# SOURCE TEXT
════════════════
---
title: "Naturalization — APUSH Definition & Exam Guide"
description: "Naturalization is the legal process by which immigrants become U.S. citizens. In APUSH, it's key to Gilded Age immigration debates and the 2023 citizenship DBQ."
canonical: "https://fiveable.me/apush/key-terms/naturalization"
type: "key-term"
subject: "AP US History"
unit: "Unit 6"
---

# Naturalization — APUSH Definition & Exam Guide

## Definition

Naturalization is the legal process by which foreign-born people become United States citizens. In APUSH it matters because Congress restricted who could naturalize by race, most famously barring Chinese immigrants under the Chinese Exclusion Act of 1882, making citizenship a contested Gilded Age issue.

## What It Is

Naturalization is how an immigrant legally becomes an American citizen. It sounds like a boring bureaucratic procedure, but in [APUSH](/apush "fv-autolink") it's actually a story about who America decided was allowed to fully belong. From the very first naturalization law in 1790, Congress limited the process to "free white persons," and after the Civil War it was extended to people of African descent but not to Asians. That meant Chinese immigrants arriving during the Gilded Age could live and work in the U.S. for decades and still be permanently barred from [citizenship](/apush/key-terms/citizenship "fv-autolink").

This is the piece that connects naturalization to [Topic 6.8](/apush/unit-6/immigration-migration-gilded-age-1865-1898/study-guide/tFUqkhIaH3BOei1JuxAM "fv-autolink") (Immigration and Migration). As cities boomed with factories, immigrants poured in from Asia and from southern and eastern Europe seeking escape from poverty and persecution (KC-6.2.I.A). But the legal welcome mat wasn't the same for everyone. The Chinese Exclusion Act of 1882 didn't just cut off most Chinese immigration; it also explicitly made Chinese immigrants ineligible for naturalization. So when you see "naturalization" in an APUSH question, think less about paperwork and more about the racial boundaries of citizenship.

## Why It Matters

Naturalization lives in [Unit 6](/apush/unit-6 "fv-autolink") (Industrialization and the Gilded Age, 1865-1898) under Topic 6.8, supporting learning objective APUSH 6.8.A, which asks you to explain how cultural and economic factors affected [migration patterns](/apush/key-terms/migration-patterns "fv-autolink") over time. Here's the link. Economic factors pulled millions of immigrants to industrial cities (KC-6.1.II.B.ii, KC-6.2.I.A), but cultural factors, especially nativism, shaped how those immigrants were received once they arrived. Naturalization law is where that nativism got written into the legal code. The term also feeds directly into the National Identity theme. The 2023 DBQ asked how definitions of U.S. citizenship changed from 1865 to 1920, and naturalization restrictions are exactly the kind of evidence that question rewards. If you can explain who could naturalize and who couldn't, you can argue about how "American" was being defined.

## Connections

### Chinese Exclusion Act and Angel Island (Unit 6)

The [Chinese Exclusion Act](/apush/key-terms/chinese-exclusion-act "fv-autolink") of 1882 is the clearest example of naturalization being denied by race, since it barred Chinese immigrants from becoming citizens at all. Angel Island, the West Coast immigration station, is where that exclusionary system played out in practice, with Chinese arrivals detained and interrogated rather than processed through.

### Fourteenth Amendment and Reconstruction (Unit 5)
════════════════
# SUPPLIED DATA

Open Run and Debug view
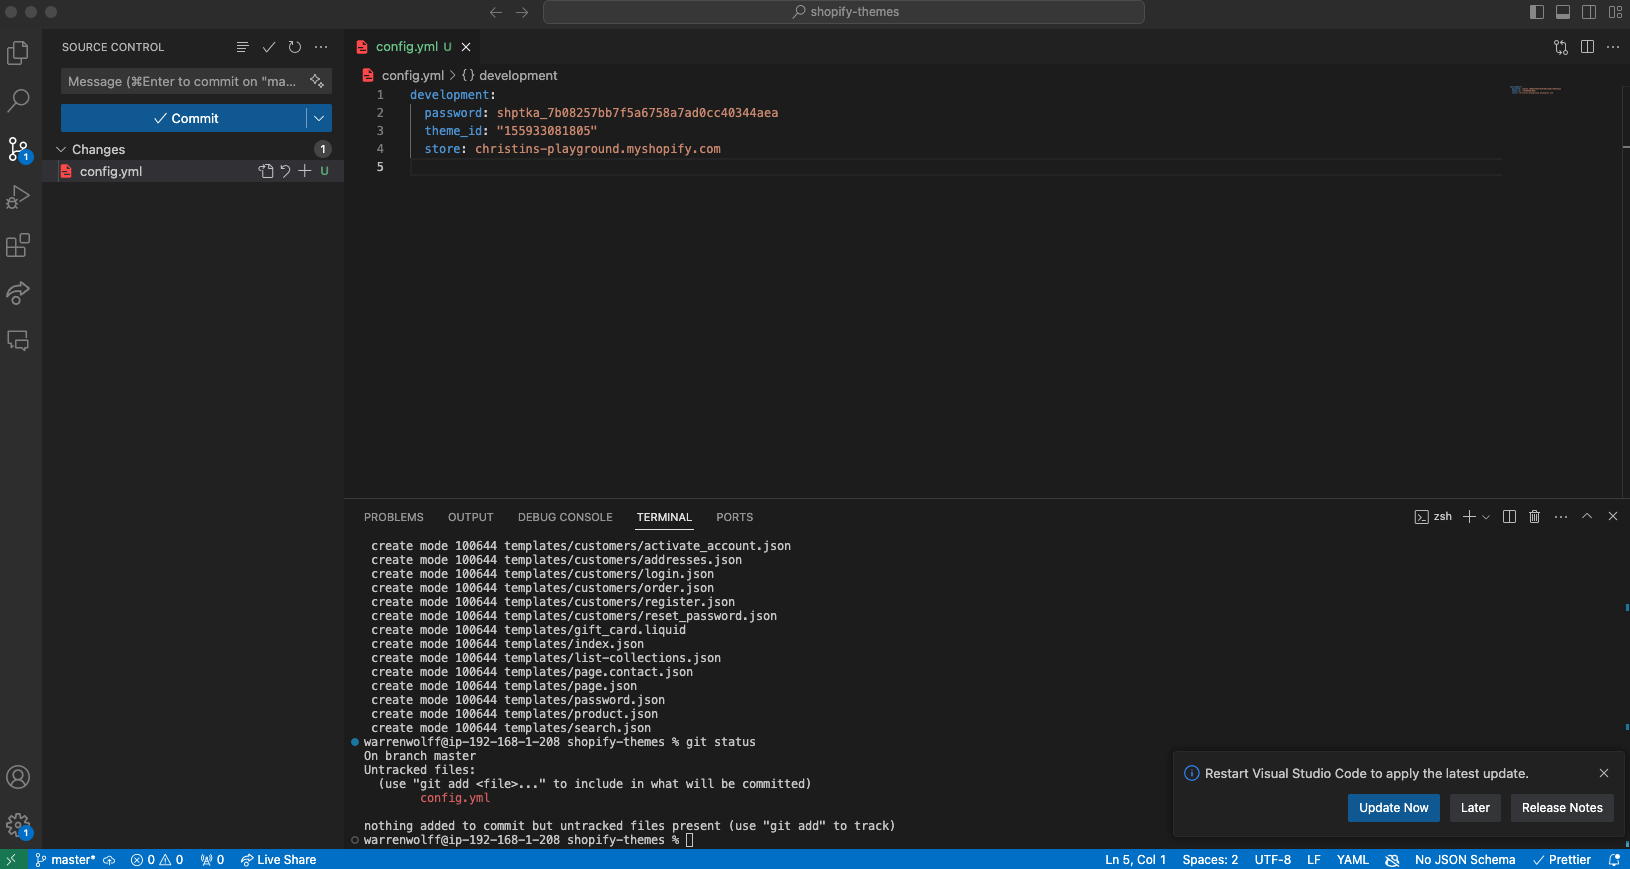This screenshot has height=869, width=1630. pos(18,197)
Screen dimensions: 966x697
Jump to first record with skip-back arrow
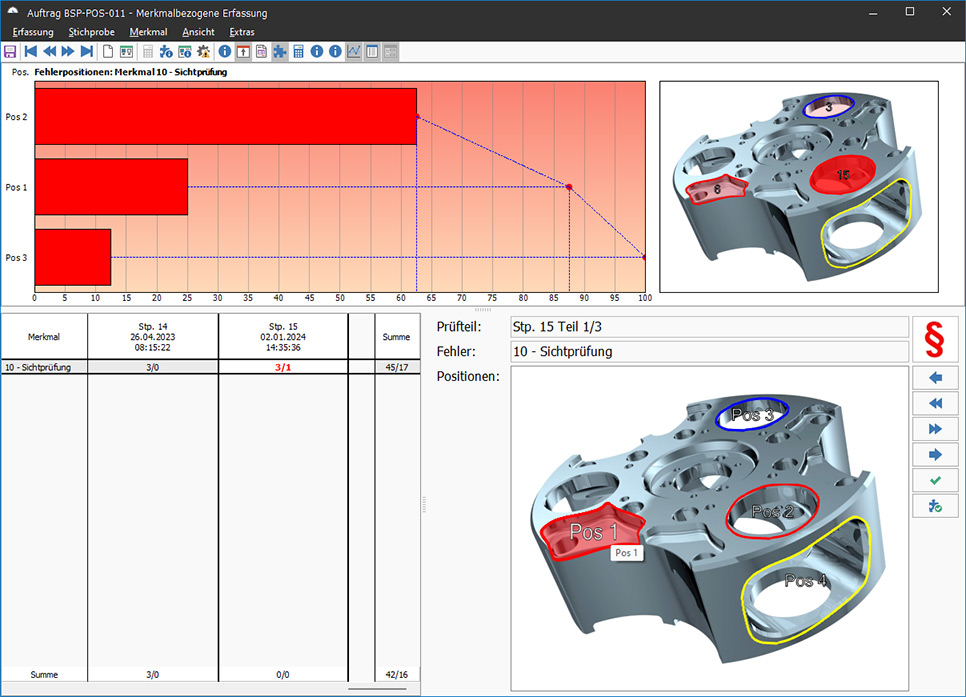tap(30, 51)
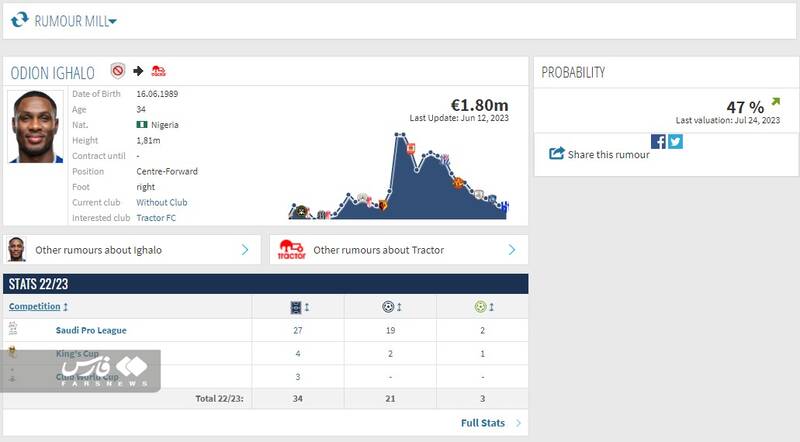Sort stats by appearances column icon
The image size is (800, 442).
(x=296, y=307)
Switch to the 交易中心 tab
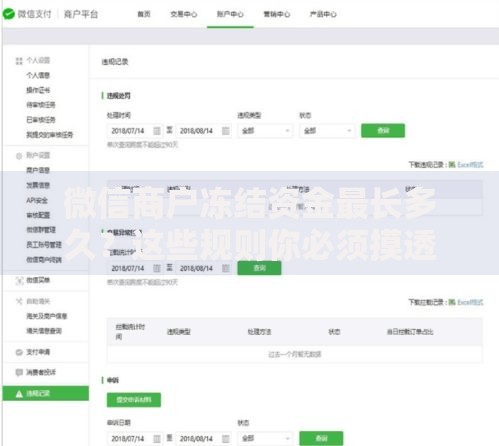Image resolution: width=499 pixels, height=446 pixels. [184, 14]
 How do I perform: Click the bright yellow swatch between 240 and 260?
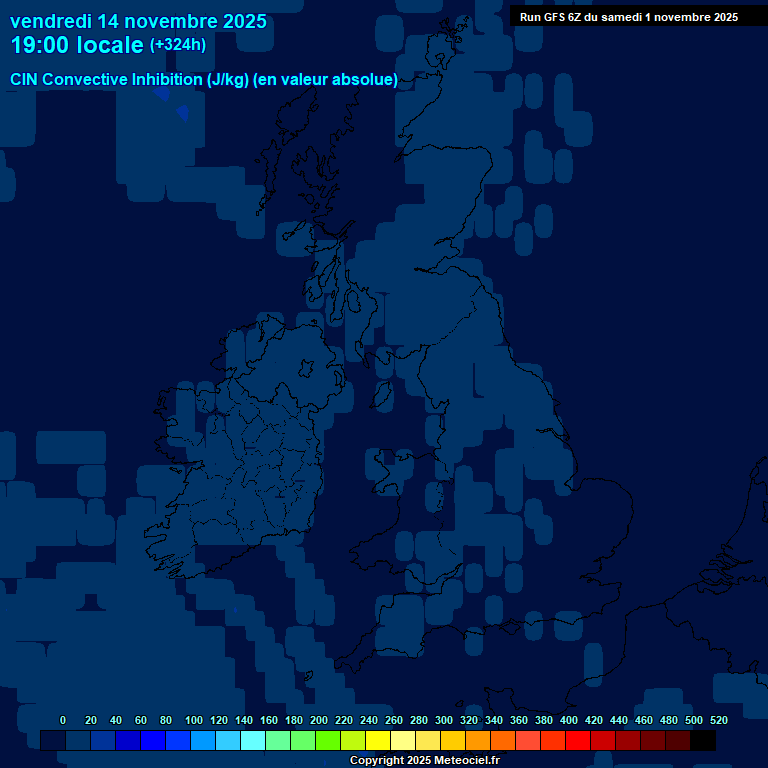tap(378, 740)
════════════════
# DIRECTION
Set down a passage of the naturalization guide word for word, starting with "### Chinese Exclusion" and going on through "Reconstruction (Unit 5)".

# RESPONSE TO THE TASK
### Chinese Exclusion Act and Angel Island (Unit 6)

The [Chinese Exclusion Act](/apush/key-terms/chinese-exclusion-act "fv-autolink") of 1882 is the clearest example of naturalization being denied by race, since it barred Chinese immigrants from becoming citizens at all. Angel Island, the West Coast immigration station, is where that exclusionary system played out in practice, with Chinese arrivals detained and interrogated rather than processed through.

### Fourteenth Amendment and Reconstruction (Unit 5)